Why so many rules? Wouldn’t a drug like that be the answer to the world’s medical problems? Think of how many people die every day because of clots forming in our vasculature that shouldn’t be there. This is why docs are so obsessed with cholesterol, for example. It contributes to clogging up coronary arteries. Arteries get blocked, heart muscle doesn’t get oxygen…heart attack. Pretty simple, really. So this drug should save the world. Maybe we should all take it on a regular basis, just to keep things thinned out.

The problem is that the drug works incompletely. It does, in fact, break up clots, but sorta like a photon torpedo from the Star Trek Enterprise would break it up (it must be quite cool to watch). You end up with bujillions of little clots in your blood stream. If they’re small enough, they will pass through even the smallest capillaries and not clog anything up. But usually, all those clots will lodge somewhere else and cause more problems…like mini-strokes, mini-heart attacks etc.

But the legal problem with the drug is that approximately 1 in 100 patients will end up with a brain bleed as a result of the drug.

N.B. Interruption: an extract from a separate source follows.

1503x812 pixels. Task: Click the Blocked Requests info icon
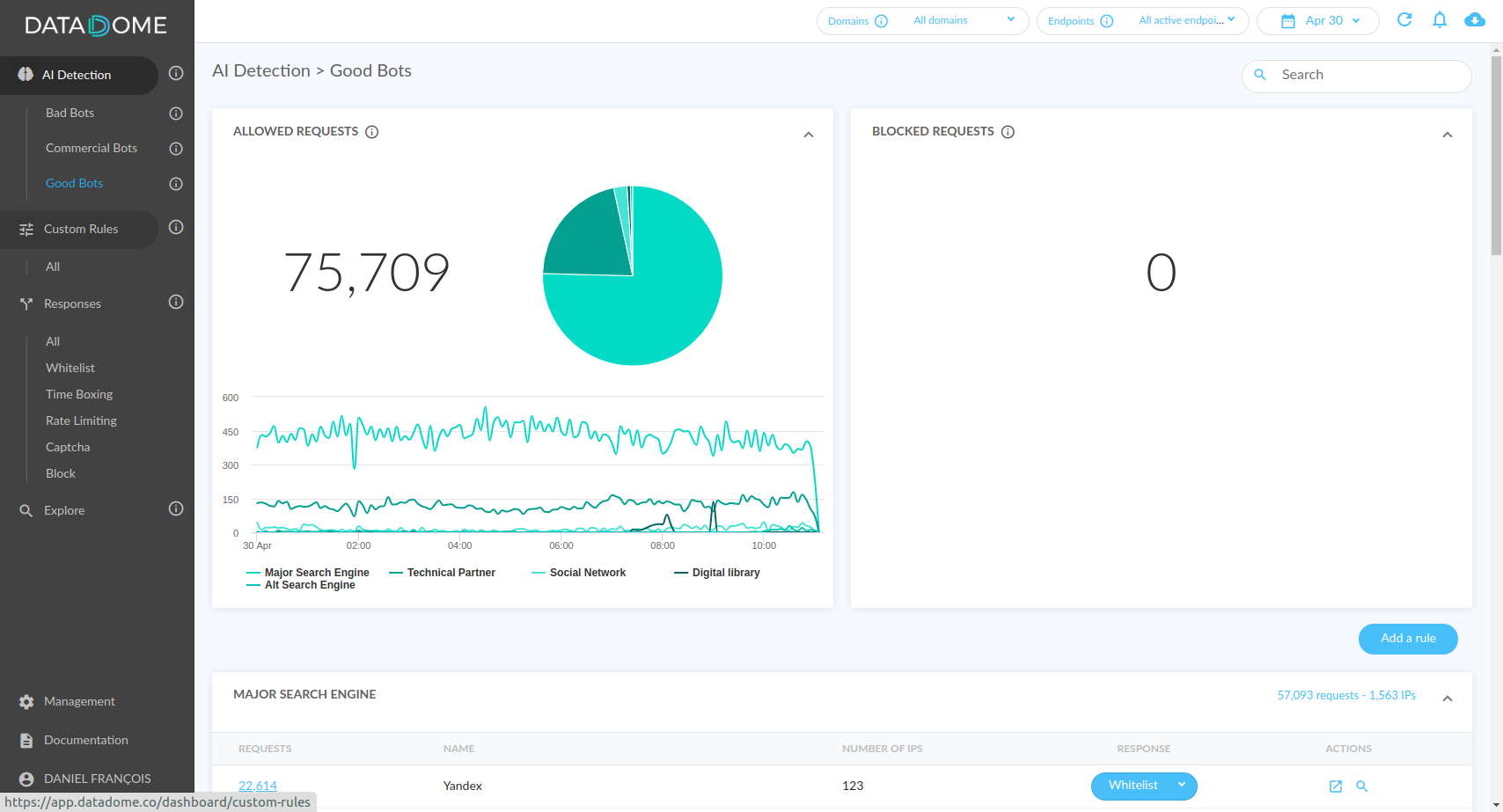[x=1008, y=132]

The reason is because after a clot forms, holes open up in the artery downstream from the clot as things dry up. The holes are basically caused by shrinkage like anything shrinks after it dries out. Then the TPA comes along and busts up the clot. Blood starts flowing again, and viola! it rushes across the newly-formed holes and pours into the brain.

“My doc gave me a hemorrhagic stroke.” Defend THAT mister docta man.

There is no incentive in our system to NOT bring litigation against doctors or anyone else. Sure, most lawyers don’t want to waste their time, but when there is a basic complaint as glaring as “my doctor caused my brain to bleed”, most will give it a whirl. Think about it: Plaintiff attorneys have a 50-50 chance of winning on the basic charge alone. Some poor patient gets on the witness stand, drooling and drooping and describing what their life was like before Dr. Flamethrower over there pasted him with that terrible medicine. But even if the case loses, most lawyers make money. Bringing charges…brings charges. Trial lawyers bring cases with big pay off potential (most stroke cases fit this bill), settlement potential, or when the patient can pay up-front.

I think there should be a litigation approval process where complaints can’t be filed unless approved by a board of medical professionals. The proper use of TPA should never lead to litigation – bleeding or otherwise, if the risks of using it are described to the patient, or the patient’s family if the patient is incapacitated.  In many situations, TPA is the patient’s only hope of salvaging some brain tissue.

But this isn’t how things work in this country. A person can sue for any reason – rational or not, understandable or not. Fortunately for me, family docs don’t often use TPA. Use of the drug is left to ER docs and neurologists. With this kind of involvement of the un-trained legal profession in the medical world however, more and more docs of all specialties are taking a hard look at that 100th patient who could use TPA. Statistically, the lawsuit is virtually assured.